Before a packed house at UAW Local 12 hall in Toledo on Monday, two members of Ohio’s congressional delegation attempted to mobilize local workers against efforts to fast track the Obama Administration’s negotiations on a Trans-Pacific Partnership trade agreement.
“Our trade deficit will only grow with the TPP and cost us more jobs,” said U.S. Sen. Sherrod Brown (D., Ohio). “We can beat this agreement. We know what happens when we don’t.”
U.S. Rep. Marcy Kaptur (D., Toledo) said those who want to fast track the trade agreement don’t have the votes to do so in the House. But she said she’s never seen any president turn down a trade agreement if it gets to their desk for signing.
That is why, she said, the TPP needs to be stalled before it gets to President Obama.
“We are going to lead President Obama to the promised land. He needs our help on this,” she told the hall packed with members from several UAW locals plus other supporting unions.
The Trans-Pacific Partnership is a proposed regional regulatory and investment treaty that involves the Asia-Pacific region countries of Australia, Brunei, Canada, Chile, Japan, Malaysia, Mexico, New Zealand, Peru, Singapore, the United States, and Vietnam.
Some members of Congress supporting the treaty want the President to have Trade Promotion Authority, or the ability to fast track the agreement and conclude negotiations swiftly.
Miss Kaptur, who vigorously opposed the North American Free Trade Agreement that took effect in 1994, and Mr. Brown said pushing the TPP through without extended discussion would be disastrous and most likely lead to job loss.
Miss Kaptur said that in her view, those who set foreign policy for the United States often do so without thinking how it might affect the U.S. economy. They will propose a treaty to strengthen South Korea economically, “and never think about how this is going to affect the people back in America,” she said.
Mr. Brown said that years ago after all the promises of NAFTA, he went down to Mexico to see how it was working. He found auto plants that were clean and well-maintained, but they had no parking lots.

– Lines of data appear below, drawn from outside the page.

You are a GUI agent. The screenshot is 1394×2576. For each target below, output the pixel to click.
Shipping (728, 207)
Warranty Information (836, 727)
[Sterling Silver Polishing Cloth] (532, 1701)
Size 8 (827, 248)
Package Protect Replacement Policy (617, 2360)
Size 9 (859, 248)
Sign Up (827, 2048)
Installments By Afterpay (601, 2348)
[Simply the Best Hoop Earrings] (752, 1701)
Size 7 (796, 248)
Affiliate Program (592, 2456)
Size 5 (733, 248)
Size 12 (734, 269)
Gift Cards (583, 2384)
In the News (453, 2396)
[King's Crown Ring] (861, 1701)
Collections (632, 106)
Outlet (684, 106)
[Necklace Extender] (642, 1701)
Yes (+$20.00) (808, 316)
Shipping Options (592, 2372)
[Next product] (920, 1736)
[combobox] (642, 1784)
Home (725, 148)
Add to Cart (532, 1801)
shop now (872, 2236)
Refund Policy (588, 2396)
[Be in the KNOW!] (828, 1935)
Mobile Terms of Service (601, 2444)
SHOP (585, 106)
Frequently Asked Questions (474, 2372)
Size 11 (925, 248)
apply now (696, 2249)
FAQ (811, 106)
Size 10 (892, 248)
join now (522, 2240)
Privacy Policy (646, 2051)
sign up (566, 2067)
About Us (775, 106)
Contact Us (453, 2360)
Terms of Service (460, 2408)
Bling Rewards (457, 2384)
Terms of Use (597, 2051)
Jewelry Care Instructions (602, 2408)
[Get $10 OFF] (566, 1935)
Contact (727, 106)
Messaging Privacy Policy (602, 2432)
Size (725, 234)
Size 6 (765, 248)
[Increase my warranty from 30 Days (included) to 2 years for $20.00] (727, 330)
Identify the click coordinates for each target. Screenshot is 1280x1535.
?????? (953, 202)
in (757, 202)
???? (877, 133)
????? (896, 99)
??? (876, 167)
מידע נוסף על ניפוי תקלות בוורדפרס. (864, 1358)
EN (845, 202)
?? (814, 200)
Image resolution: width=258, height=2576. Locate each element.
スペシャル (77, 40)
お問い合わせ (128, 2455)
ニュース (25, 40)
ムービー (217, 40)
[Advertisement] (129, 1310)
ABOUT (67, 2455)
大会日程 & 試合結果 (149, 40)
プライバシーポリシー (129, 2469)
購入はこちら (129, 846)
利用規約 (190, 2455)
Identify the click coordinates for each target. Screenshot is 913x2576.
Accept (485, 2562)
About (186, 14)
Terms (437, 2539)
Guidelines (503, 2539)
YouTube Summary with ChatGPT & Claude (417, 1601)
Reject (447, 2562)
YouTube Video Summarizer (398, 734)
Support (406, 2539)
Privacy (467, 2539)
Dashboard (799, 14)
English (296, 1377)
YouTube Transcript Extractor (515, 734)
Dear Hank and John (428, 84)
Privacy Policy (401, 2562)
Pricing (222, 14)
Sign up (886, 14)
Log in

“There were no parking lots because workers there aren’t paid enough to afford a car,” he said.
Meanwhile, Mr. Brown said, America and Ohio see its middle class eroded and oft-repeated situations like the one that happened in Tiffin to Vincent Gaietto, a former union president and worker at the now-closed American Standard Co. plant there.
Mr. Gaietto described Monday how in 2002 the company delivered take-it-or-leave-it offers to about 700 workers after it had set up competing operations in Mexico under NAFTA. In 2007, the plant was sold to Bain Capital Partners, who opted to close the plant just days after the sale. That put 165 employees out of work.
Mr. Gaietto said if others don’t want to suffer a similar fate, workers must fight “for fair trade, not free trade.”
At Monday’s meeting, Tim Burga, president of the Ohio AFL-CIO, said under NAFTA, 60,000 U.S. factories have closed and Ohio faced an import-export deficit of $18 billion in 2014.
It is crucial, he said, for Ohio’s congressional delegation to understand that the TPP could lead to even more job loss and a blow to the state’s economy.
He urged union members and others to contact Mr. Brown’s fellow senator, Republican Rob Portman, and let him know they are against fast track and the TPP by writing letters and calling Mr. Portman’s constituent hotline.
“We can stand by and get rolled over or stand up and fight,” Mr. Burga said.